Whole City Aghast
Chicago Filled with Horror and Grief Over Attempt
to Kill McKinley.
THRONGS CRY “AWFUL.”
Trial in Criminal Court Halts, When Judge Hears News—Scenes in the
Streets.
News that President McKinley had
been shot spread like wildfire on the streets of Chicago, but it
was not fully believed until The Daily News extra edition announced
the first reliable tidings of the terrible deed. The crowds besieged
the news stands in frantic anxiety to read The Associated Press
dispatch.
Men walked the streets as though stunned.
Women stopped as though stricken with terror. Throngs gathered in
front of the newspaper and telegraph offices and read the bulletins
with an ominous silence. When they had recovered from the shock
of the tidings the throngs burst forth in wrath and tears. There
was one sentiment on every lip—“Terrible, too terrible to be believed.”
Work Stops in Offices.
Business was almost
at a standstill for a time. Work stopped in many big offices while
workers voiced their sorrow.
The first reports did not definitely
state the condition of the president. Hope that the shots would
not prove fatal was in the hearts of every man, woman and child
in the great mass of humanity that surrounded the newspaper and
telegraph offices.
Crowds Are Fierce.
Then came a report from
a telegraph office that the assassin had been trampled to death
by the crowd. The throng took up the report and passed it from lip
to lip up and down Washington and Madison streets and 5th avenue.
There was a fierce gleam of joy in every eye in that immense crowd
as this was noised about. The unspeakable sorrow that sealed all
mouths at first gave way to rage. In Chicago he would have been
lynched in a moment.
Women gathered about policemen in
the streets. Another cry that was taken up and passed along was:
“There is no politics in this.”
Even into the quiet court the terrible
news spread.
A pen could not describe the scene
in Judge Kavanagh’s courtroom at the Criminal court building, when
a reporter for The Daily News burst into the crowded room with the
news.
“President McKinley shot? What do
you mean?” Those were the first words uttered by Judge Kavanagh.
Then the terrible news was known to all. The courtroom was no longer
silenced. One woman, finely dressed, sitting beside one who apparently
was from the lower walks of life, sobbed, “My God, can it be true!”
Then both women were on the same level and their tears, flowing
without an effort to restrain or to hide them, mingled. At the judge’s
exclamation, every one was on his feet. Explanations of the bulletins
thus far received were hurriedly made and again a hush fell on the
room crowded with spectators and witnesses in the case of Dr. Jacob
H. Smyser. The hush lasted but an instant, then an eulogy seldom
heard in such places poured forth.
“He was the sweetest man I ever knew,”
said Judge Kavanagh. “This is too terrible to believe.

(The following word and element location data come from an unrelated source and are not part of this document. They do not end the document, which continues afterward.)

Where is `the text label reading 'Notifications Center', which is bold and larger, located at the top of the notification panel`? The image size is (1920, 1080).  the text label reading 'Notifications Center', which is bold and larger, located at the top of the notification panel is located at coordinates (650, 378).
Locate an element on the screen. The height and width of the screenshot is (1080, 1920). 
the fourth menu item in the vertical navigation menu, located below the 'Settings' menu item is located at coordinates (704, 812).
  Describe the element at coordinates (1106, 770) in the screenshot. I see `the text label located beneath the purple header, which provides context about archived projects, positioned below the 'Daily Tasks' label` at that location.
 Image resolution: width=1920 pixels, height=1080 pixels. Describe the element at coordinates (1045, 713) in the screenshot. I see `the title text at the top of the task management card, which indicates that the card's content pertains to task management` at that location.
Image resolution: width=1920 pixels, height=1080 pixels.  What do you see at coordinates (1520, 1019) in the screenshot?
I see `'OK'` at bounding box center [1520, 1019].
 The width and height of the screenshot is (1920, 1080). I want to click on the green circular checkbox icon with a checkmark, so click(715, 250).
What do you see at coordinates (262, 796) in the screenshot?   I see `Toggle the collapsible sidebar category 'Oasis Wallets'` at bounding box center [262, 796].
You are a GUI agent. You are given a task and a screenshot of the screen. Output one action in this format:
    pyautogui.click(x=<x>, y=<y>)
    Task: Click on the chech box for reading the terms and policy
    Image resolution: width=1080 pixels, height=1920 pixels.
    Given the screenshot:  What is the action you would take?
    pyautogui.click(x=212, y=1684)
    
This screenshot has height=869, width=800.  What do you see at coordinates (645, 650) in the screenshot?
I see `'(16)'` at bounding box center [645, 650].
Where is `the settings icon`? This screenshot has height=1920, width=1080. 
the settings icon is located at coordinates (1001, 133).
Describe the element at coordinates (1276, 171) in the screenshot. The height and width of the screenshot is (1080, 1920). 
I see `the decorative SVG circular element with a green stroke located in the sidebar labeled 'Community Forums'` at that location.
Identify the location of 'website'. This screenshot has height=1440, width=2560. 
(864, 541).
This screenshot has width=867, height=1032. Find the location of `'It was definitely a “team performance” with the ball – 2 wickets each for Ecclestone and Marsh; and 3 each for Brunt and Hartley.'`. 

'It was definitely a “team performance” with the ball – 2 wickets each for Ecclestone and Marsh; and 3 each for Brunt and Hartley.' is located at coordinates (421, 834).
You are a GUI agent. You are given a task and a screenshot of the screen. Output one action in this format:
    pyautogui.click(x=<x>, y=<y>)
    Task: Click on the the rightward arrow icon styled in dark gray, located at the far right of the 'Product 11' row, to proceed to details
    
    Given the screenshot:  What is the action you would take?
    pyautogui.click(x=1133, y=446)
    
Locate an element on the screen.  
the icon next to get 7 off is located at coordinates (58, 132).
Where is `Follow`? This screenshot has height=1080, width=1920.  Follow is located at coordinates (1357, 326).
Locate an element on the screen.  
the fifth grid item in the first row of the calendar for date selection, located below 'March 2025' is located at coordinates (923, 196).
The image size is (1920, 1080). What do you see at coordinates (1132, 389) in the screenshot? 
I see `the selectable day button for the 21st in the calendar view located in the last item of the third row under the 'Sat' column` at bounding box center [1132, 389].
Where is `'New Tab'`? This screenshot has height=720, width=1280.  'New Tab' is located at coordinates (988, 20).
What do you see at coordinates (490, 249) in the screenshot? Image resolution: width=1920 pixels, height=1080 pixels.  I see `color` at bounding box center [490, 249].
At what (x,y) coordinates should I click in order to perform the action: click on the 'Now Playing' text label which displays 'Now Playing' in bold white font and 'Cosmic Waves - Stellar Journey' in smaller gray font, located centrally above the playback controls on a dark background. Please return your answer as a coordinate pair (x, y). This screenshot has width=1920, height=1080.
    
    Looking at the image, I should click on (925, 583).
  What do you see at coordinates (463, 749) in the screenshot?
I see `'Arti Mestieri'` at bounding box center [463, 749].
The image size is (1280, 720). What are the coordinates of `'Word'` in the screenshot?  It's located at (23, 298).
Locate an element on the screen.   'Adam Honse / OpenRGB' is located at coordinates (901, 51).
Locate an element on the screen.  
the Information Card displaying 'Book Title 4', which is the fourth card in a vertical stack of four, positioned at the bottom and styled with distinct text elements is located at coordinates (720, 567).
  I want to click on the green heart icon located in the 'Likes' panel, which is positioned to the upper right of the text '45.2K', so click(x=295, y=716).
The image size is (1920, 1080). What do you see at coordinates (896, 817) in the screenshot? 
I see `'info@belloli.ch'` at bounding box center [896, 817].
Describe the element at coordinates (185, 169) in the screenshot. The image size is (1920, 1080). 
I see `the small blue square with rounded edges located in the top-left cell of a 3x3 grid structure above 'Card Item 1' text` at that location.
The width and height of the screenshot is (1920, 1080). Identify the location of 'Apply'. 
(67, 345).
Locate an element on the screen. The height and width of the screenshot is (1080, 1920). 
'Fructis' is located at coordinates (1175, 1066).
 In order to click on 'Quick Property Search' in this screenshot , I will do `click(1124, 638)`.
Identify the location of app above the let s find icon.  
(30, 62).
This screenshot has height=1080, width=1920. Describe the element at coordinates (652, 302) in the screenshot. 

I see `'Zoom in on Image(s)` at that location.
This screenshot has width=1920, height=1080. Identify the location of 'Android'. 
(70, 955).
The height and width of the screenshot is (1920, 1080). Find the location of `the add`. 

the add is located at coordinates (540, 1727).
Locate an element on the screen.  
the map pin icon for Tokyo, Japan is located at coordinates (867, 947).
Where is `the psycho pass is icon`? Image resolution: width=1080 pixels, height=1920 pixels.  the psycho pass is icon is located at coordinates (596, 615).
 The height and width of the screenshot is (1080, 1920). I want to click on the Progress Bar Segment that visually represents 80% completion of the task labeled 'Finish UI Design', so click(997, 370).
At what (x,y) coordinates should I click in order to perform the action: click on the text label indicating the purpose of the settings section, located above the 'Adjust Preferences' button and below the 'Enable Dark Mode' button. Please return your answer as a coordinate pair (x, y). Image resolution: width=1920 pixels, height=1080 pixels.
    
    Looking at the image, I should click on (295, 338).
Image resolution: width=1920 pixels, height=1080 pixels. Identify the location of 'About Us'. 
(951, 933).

He was a
grand man. I hardly comprehend that he is to be lost to us, just
when the nation is in such a prosperous condition. He was the greatest
man of the age, and the sweetest.” With this utterance, the judge,
who has just passed through the trying ordeal of his aged father’s
long and fatal illness, mopped his brow, drew his handkerchief over
his eyes to wipe the unbidden tears away and said: “Proceed with
the examination.”
A group of men stood in a LaSalle
street saloon drinking. A boy came in with the extra edition of
The Daily News. They had thought it a canard.
“My God!; it is true!” cried one.
His upraised glass fell from his hand. The others put down their
drinks. It was noticeable that the news seemed to paralyze the men
who heard it.
The newspaper report in The Daily
News reached the street at ten minutes to 4. The vendors ran down
the crowded thoroughfares crying the dread intelligence to all parts
of downtown Chicago and people came from all directions. They ran
from news stand to news stand, buying various editions of every
paper they could find.
“Let no man say that a democrat did
this,” cried a man who stood watching the bulletins. “Every man
to-day is an American. Politics has been wiped out by this atrocity.”
A crowd gathering around him cried: “That is true, that is true.”
Men turned white with rage one moment
and the next stood with bowed heads.
“Not in all his life,” said a man
in front of the Chamber of Commerce building, “did he do a mean
thing. He made fewer enemies than any other republican in the United
States.”
“He was always just,” said another,
and the throng took up the sentiment again.
With one accord the thousands on the
streets agreed that the crime had been done by a maniac.